All I can remember from those new channels are images of the trade center on fire. There was smoke coming out of the top of the building and panicked people saying a lot of words I didn’t understand.
Because of the reactions of our teacher, we knew that something really bad was happening. But it wasn’t until I talked with my parents later that day that I really understood what had happened earlier that morning.
And it wasn’t until a few years later, when my dad was deployed to Iraq for a year, that I really understood the sacrifice the events of that one day would cost so many people in our country. It is important to remember the heroes of that day who sacrificed so much to try and save others. We should honor them and those who have served since that day in the fight against terrorism.

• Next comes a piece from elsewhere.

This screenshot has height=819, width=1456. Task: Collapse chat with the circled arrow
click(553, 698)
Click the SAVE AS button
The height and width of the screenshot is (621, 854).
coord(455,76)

I remember 9/11 as a little girl that didn’t understand. I was playing by our small box TV when I heard the news reporter talking about building burning and falling to the ground. I didn’t understand.
For years, we would stand in the hallway on 9/11 and have a minute of silence for those who died. Others would wiggle around or giggle, but I remembered the news story and stayed respectful.
I also remember the first year that our school didn’t remember. It felt wrong to go the whole day without talking about what happened. Without remembering.
Although 9/11 was tragic and devastating for our country and those individuals involved, I think it instilled in me a true sense of patriotism. It’s why I stand and honor our flag when others kneel. It’s why my heart swells when I hear our national anthem when for others it is just another song.
It’s why when others speak ill of our political leaders and their policies, I pray in gratitude that our nation is still free. The sacrifices of great women and men should always be remembered. Without them, this would not be the Home of the Free.
I was only 3 when 9/11 happened. I don’t remember anything from the actual date in 2001. I only remember what changed after. Airplane security has always been a hassle, but I appreciate the measure of safety we take now. It is no secret that there are people in the world who wish harm to others. I think my generation has always lived with this fact, and we’re discerning the lines between freedom, safety, and convenience.
All the Crouch sisters are very grateful for the service of so many that help keep this nation safe. And today we remember the sacrifice of thousands of lives in the attack on our country.